**** Passage shown ****

# FASTER: Rethinking Real-Time Flow VLAs

> FASTER introduces a horizon-aware schedule that prioritizes near-term actions, enabling up to 10x faster sampling for immediate actions and significantly reducing reaction time in flow-based VLAs.

- **Source:** [arXiv](https://arxiv.org/abs/2603.19199)
- **Published:** 2026-03-21
- **Permalink:** https://picx.dev/p/0jiBGu
- **Whiteboard:** https://picx.dev/p/0jiBGu/image

## Summary

# FASTER: Rethinking Real-Time Flow VLAs - Summary

## Summary (Overview)
*   **Identifies Reaction Latency Bottleneck:** Demonstrates that the constant timestep schedule used in flow-based VLAs forces the entire multi-step denoising process to complete before any action can be dispatched, creating the primary bottleneck for real-time responsiveness.
*   **Proposes Horizon-Aware Schedule (HAS):** Introduces FASTER, a plug-and-play method that uses an adaptive schedule to prioritize the sampling of near-term, latency-critical actions, compressing their generation into a single step while preserving long-horizon trajectory quality.

**** Data in this exercise ****

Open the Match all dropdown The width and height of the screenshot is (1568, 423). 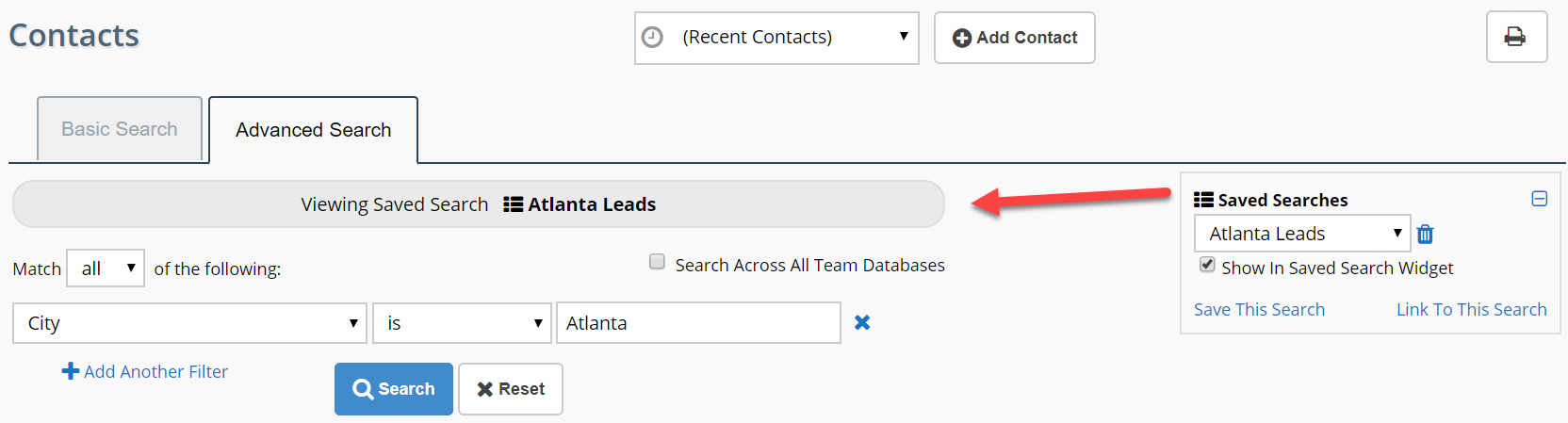click(x=106, y=268)
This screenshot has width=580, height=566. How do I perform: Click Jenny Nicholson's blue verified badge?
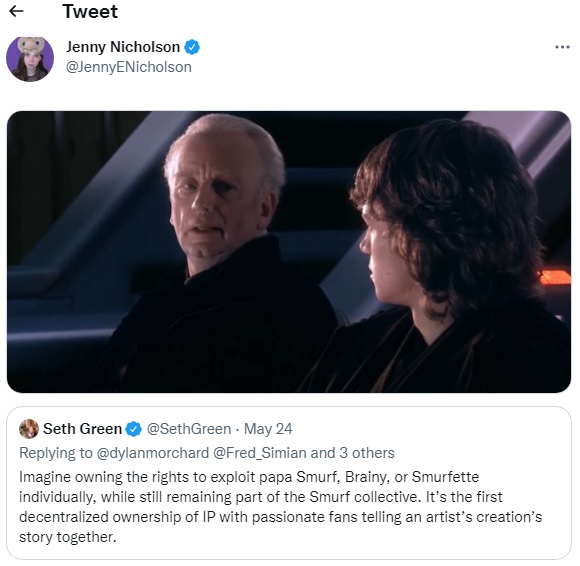192,47
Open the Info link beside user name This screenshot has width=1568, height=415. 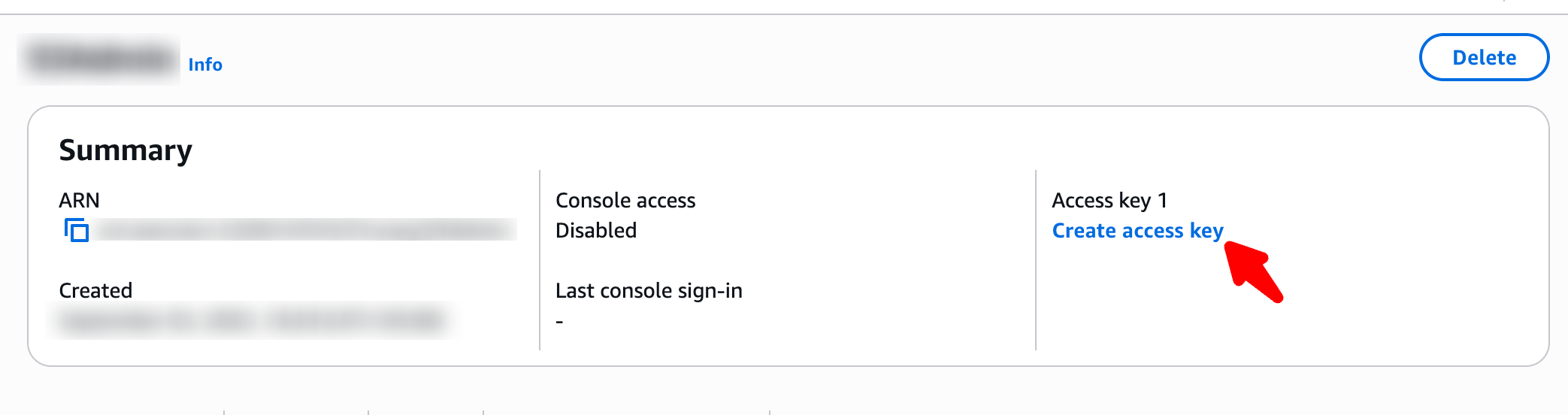[x=205, y=65]
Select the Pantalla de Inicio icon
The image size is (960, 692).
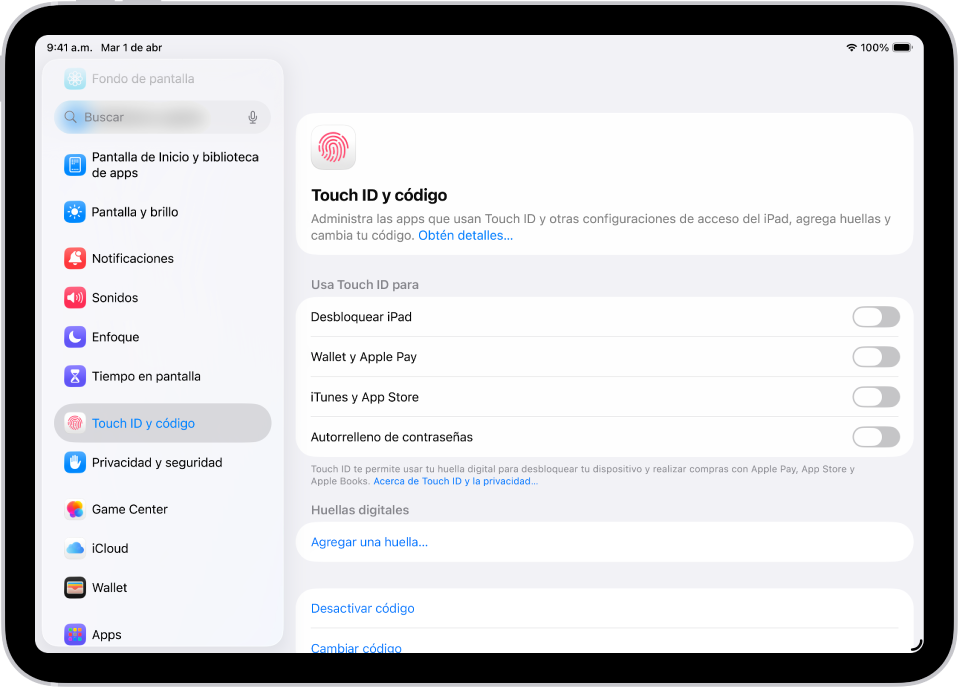(x=74, y=164)
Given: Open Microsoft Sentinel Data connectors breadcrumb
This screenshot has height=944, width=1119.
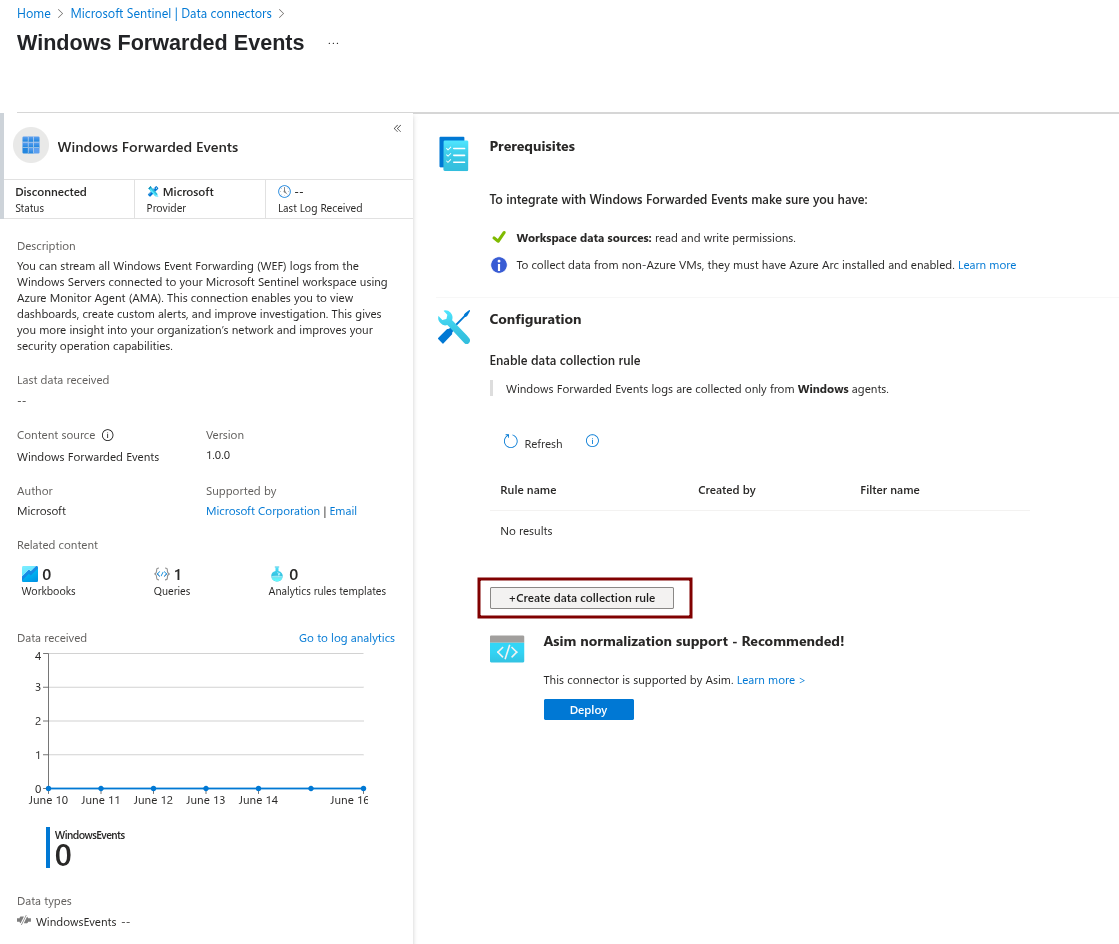Looking at the screenshot, I should point(171,14).
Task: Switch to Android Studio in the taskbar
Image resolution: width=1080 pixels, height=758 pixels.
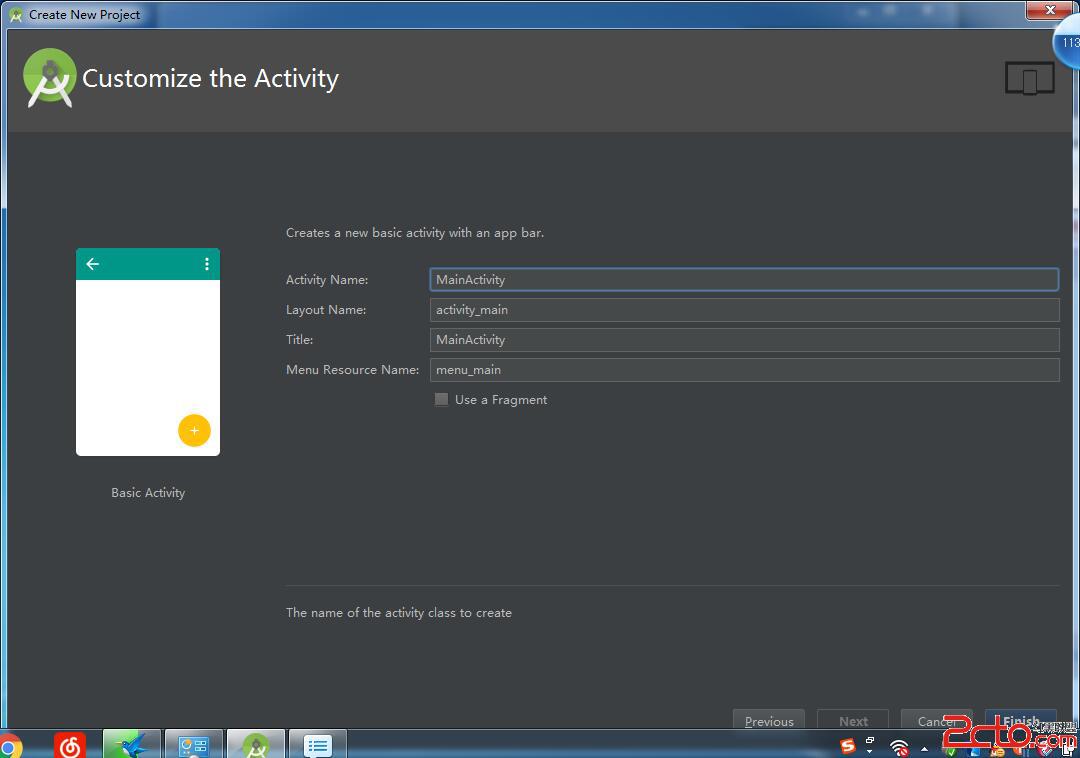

****

[Complete the following]
1/ Rewrite the listing as a JSON list of strings, one string per line with blank lines omitted, starting at the line that contains "Select the Pantalla de Inicio icon" and continuing through the end of the listing. Leave the pictures out of the result.
2/ Extend the FASTER summary from the point where it stops.
The FASTER summary and the listing come from different sources.

[Expected responses]
1/
[
  "Select the Pantalla de Inicio icon",
  "The image size is (960, 692).",
  "(x=74, y=164)",
  "Given: Open Microsoft Sentinel Data connectors breadcrumb",
  "This screenshot has height=944, width=1119.",
  "Looking at the screenshot, I should point(171,14).",
  "Task: Switch to Android Studio in the taskbar",
  "Image resolution: width=1080 pixels, height=758 pixels."
]

2/
*   **Enables Streaming Output & Early Stopping:** Implements a streaming client-server interface where early actions are dispatched immediately upon generation, and an early-stopping strategy skips unnecessary sampling steps, jointly reducing Time to First Action (TTFA) and increasing inference frequency.
*   **Achieves Significant Real-World Speedup:** Empirically shows FASTER achieves up to **10x faster sampling** for immediate actions and substantially reduces expected reaction time (e.g., **2.31x-2.62x** speedup for X-VLA), enabling highly dynamic tasks like table tennis on consumer-grade GPUs.

## Introduction and Theoretical Foundation
The deployment of Vision-Language-Action (VLA) models in the physical world demands real-time execution. While existing asynchronous inference methods optimize for trajectory smoothness by eliminating inter-chunk pauses, they critically overlook **reaction latency**—the delay in responding to environmental changes.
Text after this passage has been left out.